Kann ich die Tabelle irgendwie refreshen, damit der Datensatz nicht mehr angezeigt wird?
Hab versucht, die Tabelle zu removen und neu zu erstellen.. aber das passt nicht, weil meine "Tabellen-Erzeugenmethode" nicht private ist. 
Wenn ich sie auf public static setze, werden in "ihr" wieder eine Rechte verhauen. Kann ich das irgendwie anders lösen?

Danke!


----------



## SlaterB (13. Jun 2009)

aus einer JTable kann man quasi zu jedem Zeitpunkt einen Datensatz löschen oder auch alle und neue einfügen,
zu 100% unabhängig von irgendwelchen DB-Verbindungen, 

aus deinen eher wirren Erklärungen wird nichts richtig klar, was man direkt korrigieren könnte,

außer wie im ersten Satz schon angedeutet und extrem nützlich überall auf der Welt:
nicht Dinge mischen, die nicht zusammengehören,

auf der einen Seite ist alles was mit DB zu tun hat, ResultSet und so, von dort kannst du ein String[] oder eine ArrayList oder sonst irgendeine neutrale Form von Daten abfragen,
diese Daten kommen in die JTable bzw. deren Model, können gelöscht oder ersetzt werden,
aber JTable kann nie irgendwas mit einem Datenbank-Problem zu tun haben


----------



## kinglui (14. Jun 2009)

Hallo,

könntest du mir vielleicht sagen, warum mein Post wirr klingt? 
dann kann ich an mir arbeiten 

Falls es an den Fachtermini liegt, muss ich dir leider recht geben, da haperts noch..

aber ich versuche es nochmal:
Mein Tablemodell fragt Daten aus einer DB ab und erzeugt einen View  auf Frame1.
Klicke ich nun auf eine Zeile (=Tupel), wird per ActionEvent ein weiteres Frame geöffnet, welches einen Button hat, der per Statement execute den gewählten Datensatz löscht.
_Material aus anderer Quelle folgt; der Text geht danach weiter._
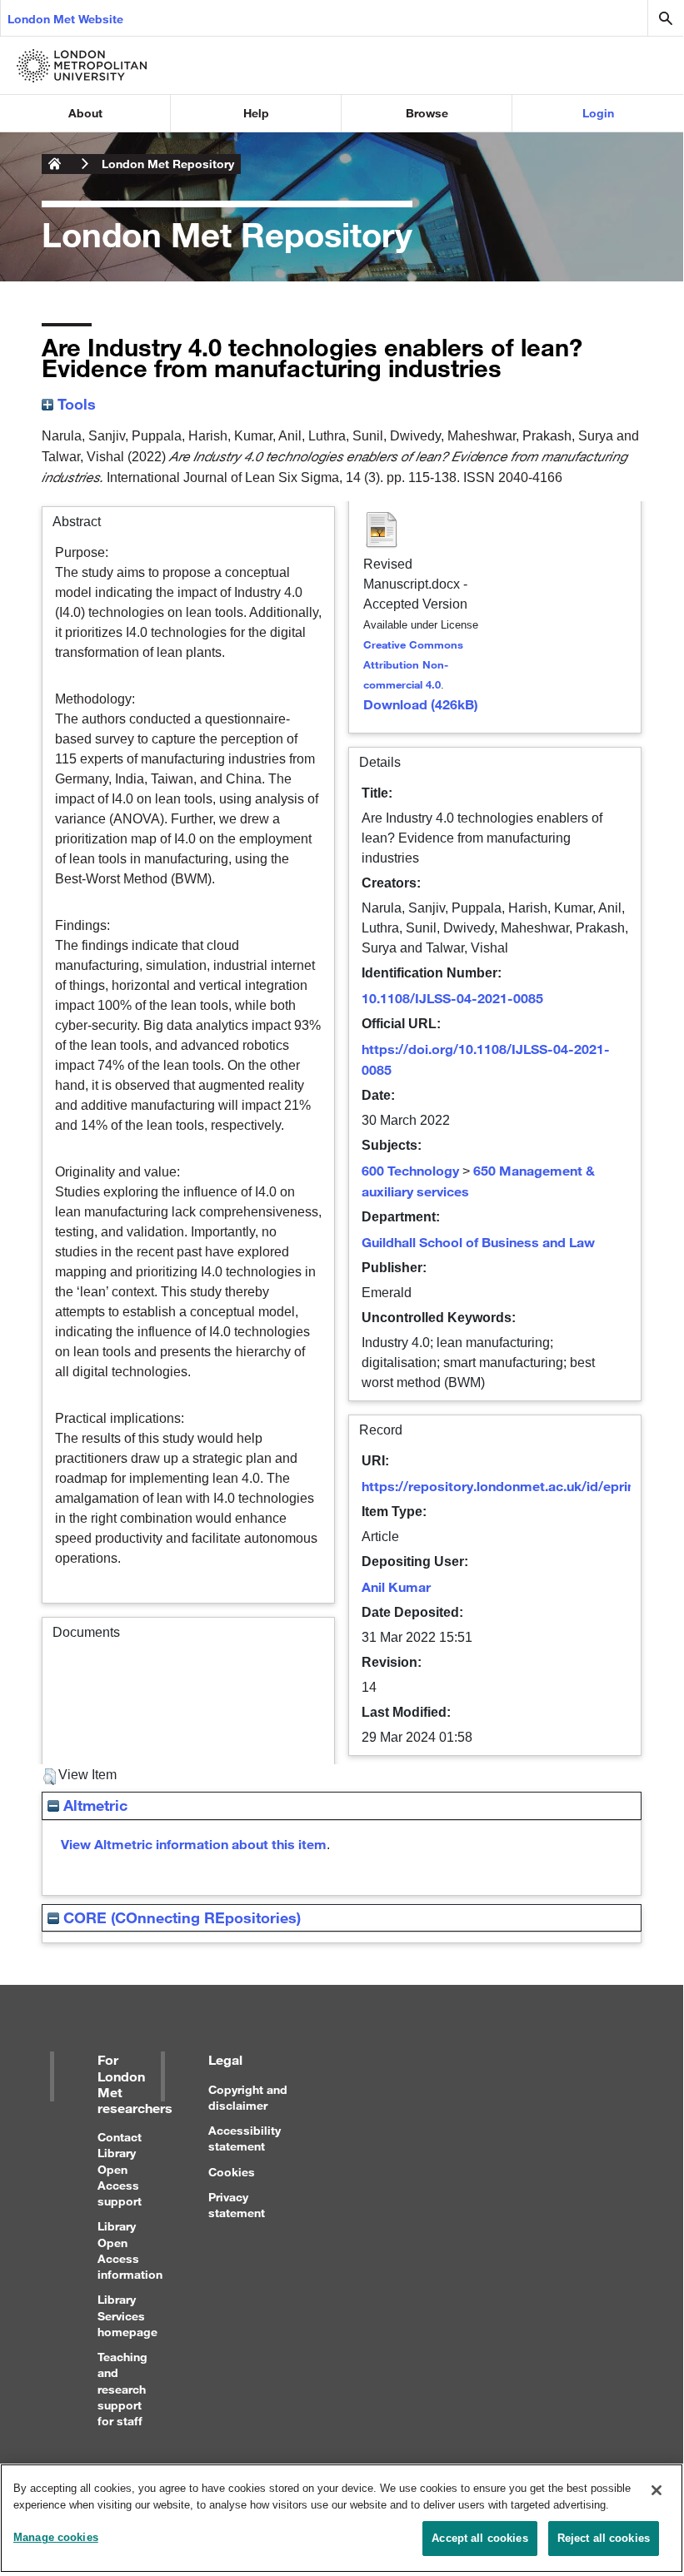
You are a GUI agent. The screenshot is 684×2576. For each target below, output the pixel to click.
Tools (74, 404)
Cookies (231, 2172)
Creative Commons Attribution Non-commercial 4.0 (413, 664)
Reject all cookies (603, 2538)
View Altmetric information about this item (194, 1844)
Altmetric (93, 1805)
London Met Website (65, 19)
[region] (341, 2518)
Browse (427, 113)
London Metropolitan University (55, 164)
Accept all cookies (479, 2538)
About (85, 113)
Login (598, 113)
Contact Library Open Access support (119, 2169)
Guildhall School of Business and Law (478, 1242)
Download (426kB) (420, 704)
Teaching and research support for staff (122, 2389)
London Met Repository (168, 164)
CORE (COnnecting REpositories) (180, 1917)
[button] (49, 1776)
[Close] (656, 2490)
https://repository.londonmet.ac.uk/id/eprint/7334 (518, 1486)
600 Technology (410, 1170)
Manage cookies (55, 2537)
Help (256, 113)
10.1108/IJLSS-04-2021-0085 (452, 998)
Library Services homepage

Frame2 schließt sich darauf.

in Frame1 (und der Tabelle) ist aber immernoch der eben gelöschte Datensatz zu sehen und ich vermute, dass ich Meldung daher kommt (lt. meinem Tablemodel aus der getRowCount Methode).
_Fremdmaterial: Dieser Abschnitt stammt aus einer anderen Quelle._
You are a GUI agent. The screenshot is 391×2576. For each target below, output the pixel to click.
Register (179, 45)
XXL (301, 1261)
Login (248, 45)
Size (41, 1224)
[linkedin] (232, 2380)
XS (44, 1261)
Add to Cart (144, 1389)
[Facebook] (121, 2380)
Mein ResultSet schließe ich nähmlich garnicht in einer dieser Methoden.

Hoffe das war erklärender?

Danke


----------



## SlaterB (14. Jun 2009)

> könntest du mir vielleicht sagen, warum mein Post wirr klingt? 

> Problem ist, dass der Datensatz in der Tabelle (Frame1) noch offen ist, ich folgende Meldung bekomme:
> Code: Operation not allowed after ResultSet closed

Datensatz ist relativ abstrakt, kann vieles bedeuten, aber die Eigenschaft offen/ geschlossen kann ich mir dazu gar nicht vorstellen,
du meinst vielleicht, dass ein ResultSet noch offen ist?
ein ResultSet ist kein Datensatz sondern eine Informations-Austausch-Schnittstelle zur Datenbank (gerade ausgedachter Begriff  )

warum jetzt wo genau eine Exception auftritt ist unklar

> Hab versucht, die Tabelle zu removen und neu zu erstellen.. aber das passt nicht, weil meine "Tabellen-Erzeugenmethode" nicht private ist.

hier kann man mit viel Fantasie verschiedene Strategien ausmalen, wie dein Programm aufgebaut ist, und was du an dieser Stelle vorhast (JTable aus JPanel removen?)

> Wenn ich sie auf public static setze, werden in "ihr" wieder eine Rechte verhauen. 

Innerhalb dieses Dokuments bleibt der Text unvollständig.